China's enforcement of intellectual property laws remains lacking at times but the rise of innovative Chinese companies creates a new opening to build significant support for reform within the country, according to the top American diplomat in China.
Speaking at a June 23 forum on intellectual property in Shenzhen, U.S. Ambassador Jon Huntsman Jr. said that the rise of Chinese firms that want to protect their home-grown IP is an opportunity for foreign firms to press their case.
We have a very unique opportunity that is rather unprecedented with the coming forward of a new generation of Chinese entrepreneurs who all of the sudden care about this issue, Huntsman said after the conference. It is not unilateralist driven by the United States, but rather with multiple stakeholders represented by the future of China's economy as well.
Still, he said U.S. officials continue to have concerns, particularly with the enforcement of existing laws.
One U.S. manufacturer speaking at the Innovation and Intellectual Property Forum, which was sponsored by the American Chamber of Commerce in South China, offered a more critical take on the state of IP laws in China.
David Hon, general manager of Los Angeles-based Dahon Group, one of the world's biggest makers of high-end folding bicycles, said he was pulling his company's research and development out of Shen- zhen because he could not protect intellectual property rights there.

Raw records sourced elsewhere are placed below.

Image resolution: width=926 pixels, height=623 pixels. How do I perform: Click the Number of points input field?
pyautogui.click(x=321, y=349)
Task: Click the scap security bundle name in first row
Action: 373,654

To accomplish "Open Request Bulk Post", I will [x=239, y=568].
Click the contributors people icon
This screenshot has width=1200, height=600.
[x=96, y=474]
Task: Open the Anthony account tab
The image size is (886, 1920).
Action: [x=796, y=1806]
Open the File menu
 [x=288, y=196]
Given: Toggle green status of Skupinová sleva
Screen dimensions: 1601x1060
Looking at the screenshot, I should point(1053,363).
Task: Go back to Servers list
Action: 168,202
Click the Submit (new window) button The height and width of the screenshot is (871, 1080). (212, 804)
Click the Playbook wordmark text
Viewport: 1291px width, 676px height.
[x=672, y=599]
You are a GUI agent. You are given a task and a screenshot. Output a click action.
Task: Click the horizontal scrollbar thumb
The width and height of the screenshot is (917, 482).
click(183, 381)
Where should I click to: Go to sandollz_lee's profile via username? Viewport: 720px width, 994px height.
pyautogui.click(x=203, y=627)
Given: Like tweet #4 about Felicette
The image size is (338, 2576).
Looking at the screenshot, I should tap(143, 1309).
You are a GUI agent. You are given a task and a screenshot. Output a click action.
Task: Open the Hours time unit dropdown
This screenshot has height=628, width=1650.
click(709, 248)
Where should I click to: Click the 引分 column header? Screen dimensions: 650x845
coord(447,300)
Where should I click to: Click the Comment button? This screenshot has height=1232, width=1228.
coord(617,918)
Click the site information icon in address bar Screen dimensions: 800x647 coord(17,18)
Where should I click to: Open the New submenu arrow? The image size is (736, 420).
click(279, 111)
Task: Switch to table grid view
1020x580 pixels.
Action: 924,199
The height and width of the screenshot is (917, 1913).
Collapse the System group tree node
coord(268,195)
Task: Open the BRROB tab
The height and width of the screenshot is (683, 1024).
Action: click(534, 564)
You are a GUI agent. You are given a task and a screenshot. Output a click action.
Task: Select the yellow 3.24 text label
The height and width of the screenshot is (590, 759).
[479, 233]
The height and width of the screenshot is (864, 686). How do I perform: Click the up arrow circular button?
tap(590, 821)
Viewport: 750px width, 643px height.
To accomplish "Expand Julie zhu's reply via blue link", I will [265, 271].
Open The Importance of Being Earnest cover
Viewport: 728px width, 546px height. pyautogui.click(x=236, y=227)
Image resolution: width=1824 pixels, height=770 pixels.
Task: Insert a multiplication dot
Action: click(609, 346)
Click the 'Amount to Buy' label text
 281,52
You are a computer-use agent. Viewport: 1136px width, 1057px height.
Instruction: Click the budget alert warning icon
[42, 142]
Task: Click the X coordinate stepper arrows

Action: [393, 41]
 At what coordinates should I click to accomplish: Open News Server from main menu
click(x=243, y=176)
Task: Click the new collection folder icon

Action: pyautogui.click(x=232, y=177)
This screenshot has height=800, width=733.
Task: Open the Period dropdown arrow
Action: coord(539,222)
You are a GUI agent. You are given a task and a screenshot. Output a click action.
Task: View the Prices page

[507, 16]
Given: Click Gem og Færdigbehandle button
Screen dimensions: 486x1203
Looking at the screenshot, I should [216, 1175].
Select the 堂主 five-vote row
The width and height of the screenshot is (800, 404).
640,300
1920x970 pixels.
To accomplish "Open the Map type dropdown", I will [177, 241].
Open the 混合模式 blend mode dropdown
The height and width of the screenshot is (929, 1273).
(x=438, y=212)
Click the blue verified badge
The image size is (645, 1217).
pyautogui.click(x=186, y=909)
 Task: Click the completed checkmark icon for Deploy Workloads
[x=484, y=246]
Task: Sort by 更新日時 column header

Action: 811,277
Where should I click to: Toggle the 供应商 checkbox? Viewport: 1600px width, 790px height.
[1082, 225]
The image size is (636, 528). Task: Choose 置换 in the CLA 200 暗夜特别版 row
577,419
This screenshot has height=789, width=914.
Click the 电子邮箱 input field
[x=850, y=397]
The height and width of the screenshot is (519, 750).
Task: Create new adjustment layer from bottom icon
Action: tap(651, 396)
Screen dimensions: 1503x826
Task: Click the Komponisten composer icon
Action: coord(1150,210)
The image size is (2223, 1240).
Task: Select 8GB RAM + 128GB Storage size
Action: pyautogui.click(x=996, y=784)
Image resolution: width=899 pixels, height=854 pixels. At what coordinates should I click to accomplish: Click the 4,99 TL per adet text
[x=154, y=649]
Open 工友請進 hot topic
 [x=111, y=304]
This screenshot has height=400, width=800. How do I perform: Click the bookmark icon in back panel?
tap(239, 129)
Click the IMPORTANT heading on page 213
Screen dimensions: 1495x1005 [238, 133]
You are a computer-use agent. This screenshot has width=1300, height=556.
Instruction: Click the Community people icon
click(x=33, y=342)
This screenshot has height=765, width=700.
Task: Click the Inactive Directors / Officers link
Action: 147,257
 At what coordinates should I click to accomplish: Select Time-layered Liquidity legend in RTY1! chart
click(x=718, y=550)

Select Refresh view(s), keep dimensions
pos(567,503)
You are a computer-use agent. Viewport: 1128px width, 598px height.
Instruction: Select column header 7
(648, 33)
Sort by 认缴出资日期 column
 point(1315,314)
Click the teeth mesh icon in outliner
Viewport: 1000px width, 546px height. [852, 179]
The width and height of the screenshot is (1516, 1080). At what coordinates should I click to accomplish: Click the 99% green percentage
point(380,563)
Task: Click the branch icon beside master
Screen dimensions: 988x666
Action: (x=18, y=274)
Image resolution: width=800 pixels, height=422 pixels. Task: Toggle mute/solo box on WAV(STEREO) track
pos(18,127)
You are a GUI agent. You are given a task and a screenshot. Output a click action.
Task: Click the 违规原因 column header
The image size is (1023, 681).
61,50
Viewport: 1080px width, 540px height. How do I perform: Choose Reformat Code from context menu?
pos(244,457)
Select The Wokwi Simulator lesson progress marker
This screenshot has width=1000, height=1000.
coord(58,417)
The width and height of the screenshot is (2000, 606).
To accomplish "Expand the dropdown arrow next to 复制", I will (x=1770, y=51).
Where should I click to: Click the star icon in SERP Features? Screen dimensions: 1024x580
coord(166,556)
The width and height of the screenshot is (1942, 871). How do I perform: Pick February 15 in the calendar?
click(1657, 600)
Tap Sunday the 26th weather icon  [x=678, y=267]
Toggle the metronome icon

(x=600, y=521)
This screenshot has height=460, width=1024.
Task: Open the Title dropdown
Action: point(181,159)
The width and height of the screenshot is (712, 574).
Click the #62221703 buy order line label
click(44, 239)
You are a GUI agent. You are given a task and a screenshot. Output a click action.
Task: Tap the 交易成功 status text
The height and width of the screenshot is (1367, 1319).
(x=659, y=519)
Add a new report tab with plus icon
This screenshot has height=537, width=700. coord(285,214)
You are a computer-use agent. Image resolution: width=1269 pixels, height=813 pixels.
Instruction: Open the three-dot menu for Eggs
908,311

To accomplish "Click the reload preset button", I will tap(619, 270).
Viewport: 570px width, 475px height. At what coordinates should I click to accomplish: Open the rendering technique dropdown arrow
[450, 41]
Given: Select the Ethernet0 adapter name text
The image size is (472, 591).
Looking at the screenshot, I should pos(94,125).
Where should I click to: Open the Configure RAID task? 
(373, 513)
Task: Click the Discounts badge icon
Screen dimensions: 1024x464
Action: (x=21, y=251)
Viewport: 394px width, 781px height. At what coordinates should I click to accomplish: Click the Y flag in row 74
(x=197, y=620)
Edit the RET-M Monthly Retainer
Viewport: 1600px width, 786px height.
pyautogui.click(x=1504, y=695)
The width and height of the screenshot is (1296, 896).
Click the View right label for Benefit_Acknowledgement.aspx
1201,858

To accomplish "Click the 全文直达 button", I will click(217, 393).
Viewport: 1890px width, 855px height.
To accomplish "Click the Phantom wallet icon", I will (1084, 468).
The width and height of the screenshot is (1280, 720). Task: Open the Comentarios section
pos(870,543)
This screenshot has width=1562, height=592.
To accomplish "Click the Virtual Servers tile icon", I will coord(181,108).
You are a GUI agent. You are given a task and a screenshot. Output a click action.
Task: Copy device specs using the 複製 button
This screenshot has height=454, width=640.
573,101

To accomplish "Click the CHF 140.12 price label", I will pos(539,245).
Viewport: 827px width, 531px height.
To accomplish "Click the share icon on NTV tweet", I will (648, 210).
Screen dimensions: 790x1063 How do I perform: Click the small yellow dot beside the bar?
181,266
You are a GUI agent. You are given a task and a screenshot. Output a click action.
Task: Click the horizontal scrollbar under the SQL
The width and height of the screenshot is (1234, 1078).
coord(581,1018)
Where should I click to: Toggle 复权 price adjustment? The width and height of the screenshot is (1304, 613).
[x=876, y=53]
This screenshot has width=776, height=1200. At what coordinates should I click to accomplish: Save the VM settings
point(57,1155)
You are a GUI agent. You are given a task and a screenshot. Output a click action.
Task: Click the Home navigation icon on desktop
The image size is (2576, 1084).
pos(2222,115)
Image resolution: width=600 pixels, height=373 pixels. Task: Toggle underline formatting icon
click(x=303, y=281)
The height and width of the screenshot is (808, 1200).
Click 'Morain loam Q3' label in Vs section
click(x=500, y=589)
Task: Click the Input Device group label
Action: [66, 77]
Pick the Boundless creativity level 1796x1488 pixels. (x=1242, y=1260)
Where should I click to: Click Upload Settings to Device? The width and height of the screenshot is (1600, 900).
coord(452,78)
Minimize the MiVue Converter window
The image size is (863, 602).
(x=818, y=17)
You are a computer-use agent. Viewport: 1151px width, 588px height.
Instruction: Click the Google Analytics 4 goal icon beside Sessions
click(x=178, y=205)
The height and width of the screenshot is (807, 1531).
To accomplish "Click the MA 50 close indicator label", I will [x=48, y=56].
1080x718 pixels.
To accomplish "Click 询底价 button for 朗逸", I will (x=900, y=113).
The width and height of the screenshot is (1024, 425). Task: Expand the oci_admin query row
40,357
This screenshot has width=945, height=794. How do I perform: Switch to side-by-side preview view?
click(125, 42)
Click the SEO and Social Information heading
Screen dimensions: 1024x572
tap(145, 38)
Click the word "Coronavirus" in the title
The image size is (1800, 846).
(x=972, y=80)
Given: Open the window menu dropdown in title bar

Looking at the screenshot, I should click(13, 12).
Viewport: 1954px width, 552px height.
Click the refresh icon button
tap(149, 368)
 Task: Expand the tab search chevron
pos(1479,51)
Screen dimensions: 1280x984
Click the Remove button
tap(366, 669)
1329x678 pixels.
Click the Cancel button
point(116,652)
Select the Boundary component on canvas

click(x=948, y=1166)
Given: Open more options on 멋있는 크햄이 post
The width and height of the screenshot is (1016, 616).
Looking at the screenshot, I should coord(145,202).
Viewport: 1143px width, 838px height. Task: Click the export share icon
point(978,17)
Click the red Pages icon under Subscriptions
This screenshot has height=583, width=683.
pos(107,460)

Hon said the company, which developed the world's first foldable bike in 1982, was relocating R&D back to the U.S., Taiwan and Europe because leaks of trade secrets from Chinese offices were almost legally unstoppable.
Hon claimed that half of the folding bicycles made in China infringe on his company's patents, and he said Chinese trade shows fail to protect IP adequately, with the exception of the huge Canton Fair held in Guangzhou.
Hon, who moved some R&D work to Shenzhen 15 years ago in a decision that he admits was questioned at the time by some of his own shareholders, said the lack of IP protection hurts China's drive to move away from low-wage industries.
A solid IPR system will lay the foundation for a sustainable Chinese economy, said Hon, who also is deputy chairman of China's Guangdong Bicycle Association and former chairman of a Shenzhen city IPR committee. The development of innovation must be bundled with the protection of intellectual property.
Huntsman, who attended the forum, said at a news conference afterward that Dahon's situation is serious and shows the need for much stronger enforcement.
But he also said he did not think Dahon was representative of most U.S. companies.
I think the sense is this may be somewhat isolated [because] I visited a couple of businesses yesterday that are in a relatively high level of research and development of technology, and the sense is there is incremental progress that is being made and the trajectory has been pretty good over the last many years, but enforcement has lagged behind, Huntsman said.
Those companies, he said, say there is enough progress year over year to keep them here and increasingly they are finding a listening ear at the local government level.
He said the debate over IPR will shift more to local and provincial governments in China. He praised Shenzhen for creating a new city agency to bring patent, trademark and copyright matters under one roof, the first time that's been done in China.
Huntsman said Shenzhen companies like BYD, which attracted a $230 million investment from Warren Buffet in 2008, and telecom equipment maker Huawei Technologies Inc., are becoming world leaders and innovators.
He said Huawai, for example, filed the second highest number of patents in the world in 2009 under the World Intellectual Property Organization patent cooperation treaty.
Executives at Huawei and another Chinese firm at the event, NASDAQ-listed medical-device maker Shenzhen Mindray Medical International Ltd., said they thought the local intellectual property laws were improving.
Mindray CEO Xu Hang said local governments are getting better and we also see hope.
Mindray has research centers in China, the U.S. and Sweden, and said it spends about 10 percent of its revenues on R&D.
Huawei Chief Legal Officer Song Liuping said China has laws to protect against IP problems, and he said, speaking through a translator, that while criticisms were raised what I want to say is constructive suggestions are more important.
An American intellectual property lawyer in China, David Buxbaum, however, told the conference that Shenzhen needs to make its IP laws stronger.
The city is an amazing success but its intellectual property protection and its institutions in the legal field and the administrative field lack a great deal, said Buxbaum, with the New York firm of Anderson & Anderson LLP. He was the first American lawyer invited to China to represent American business in 1972 and handled one of the leading IP cases in China, involving Microsoft Corp.